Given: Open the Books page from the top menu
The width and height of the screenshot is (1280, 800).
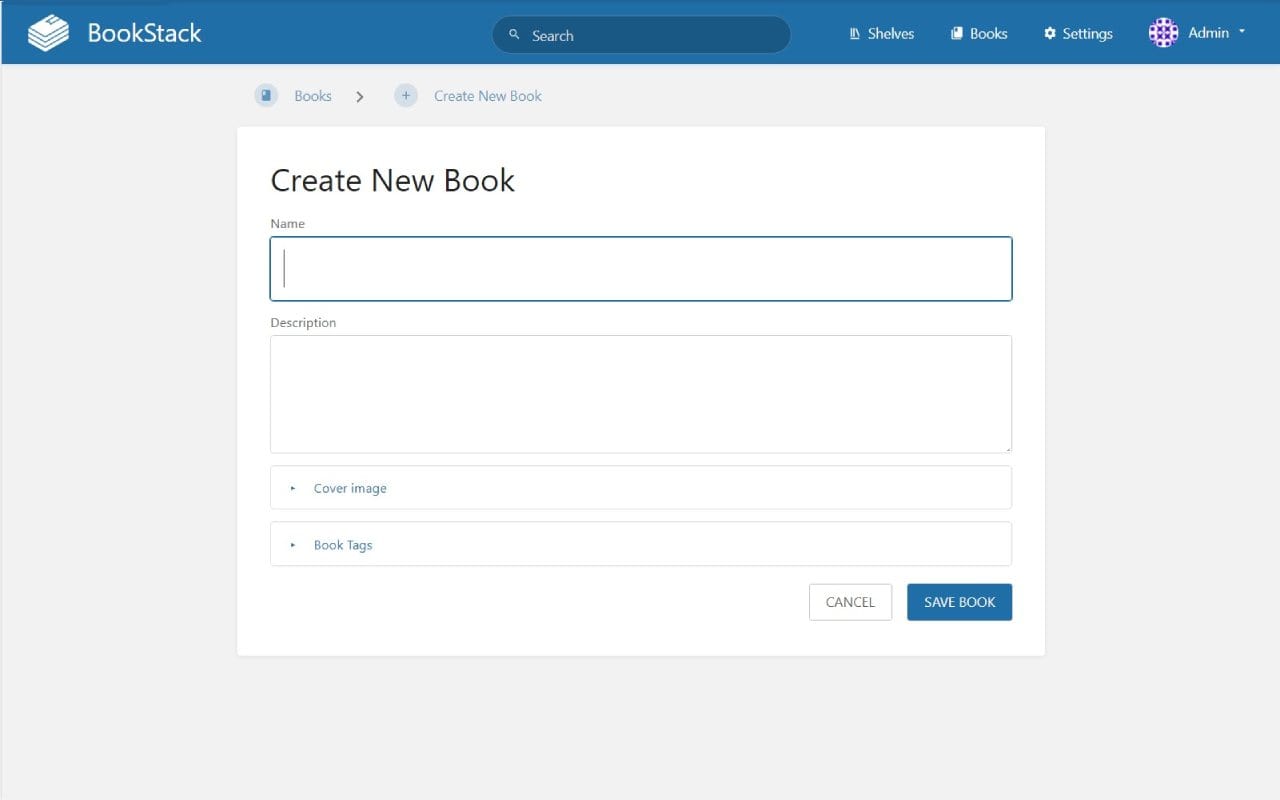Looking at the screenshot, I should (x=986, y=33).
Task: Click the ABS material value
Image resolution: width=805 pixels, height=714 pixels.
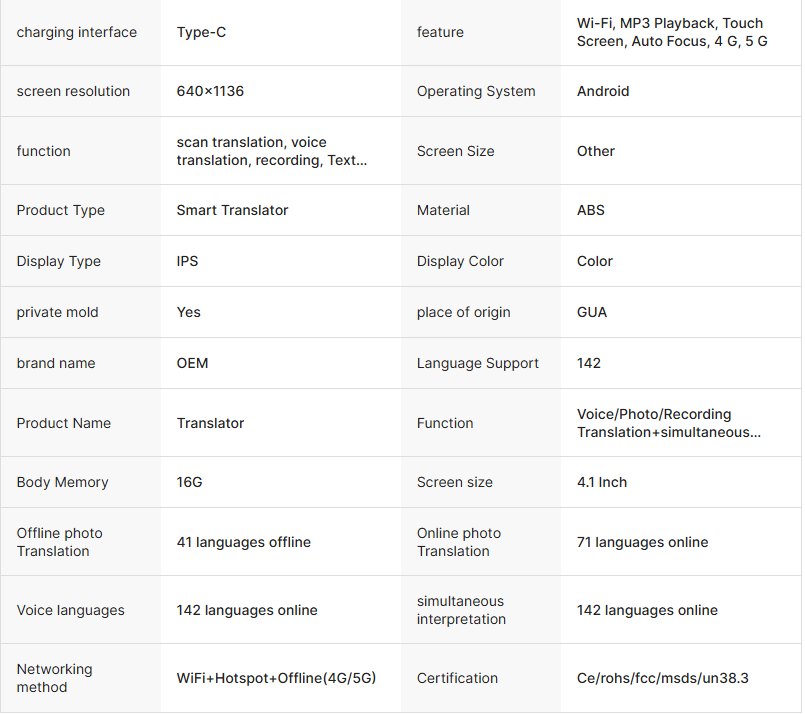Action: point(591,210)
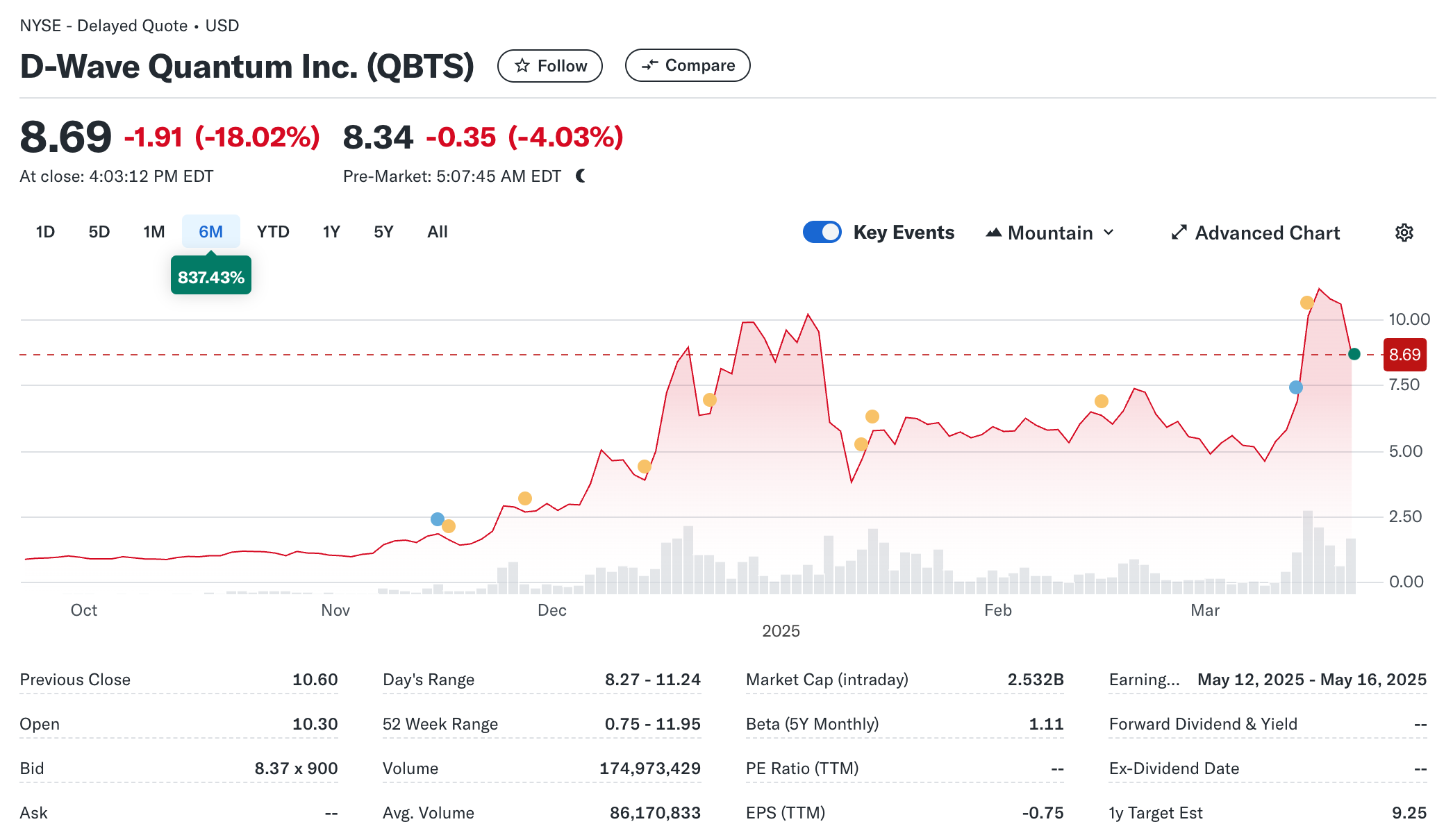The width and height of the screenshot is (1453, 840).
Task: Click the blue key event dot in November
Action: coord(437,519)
——
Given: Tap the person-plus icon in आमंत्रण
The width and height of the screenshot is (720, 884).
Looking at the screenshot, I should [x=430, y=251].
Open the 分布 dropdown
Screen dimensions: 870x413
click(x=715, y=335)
——
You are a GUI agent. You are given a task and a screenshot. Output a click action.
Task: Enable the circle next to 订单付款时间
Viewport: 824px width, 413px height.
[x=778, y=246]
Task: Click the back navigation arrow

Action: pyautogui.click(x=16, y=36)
——
What to do: Format every nonblank line from the one containing "You are a GUI" through the one containing "Action: pyautogui.click(x=16, y=36)", inclusive, as a JSON list of strings with one string per line.

Reply:
[
  "You are a GUI agent. You are given a task and a screenshot. Output a click action.",
  "Task: Enable the circle next to 订单付款时间",
  "Viewport: 824px width, 413px height.",
  "[x=778, y=246]",
  "Task: Click the back navigation arrow",
  "Action: pyautogui.click(x=16, y=36)"
]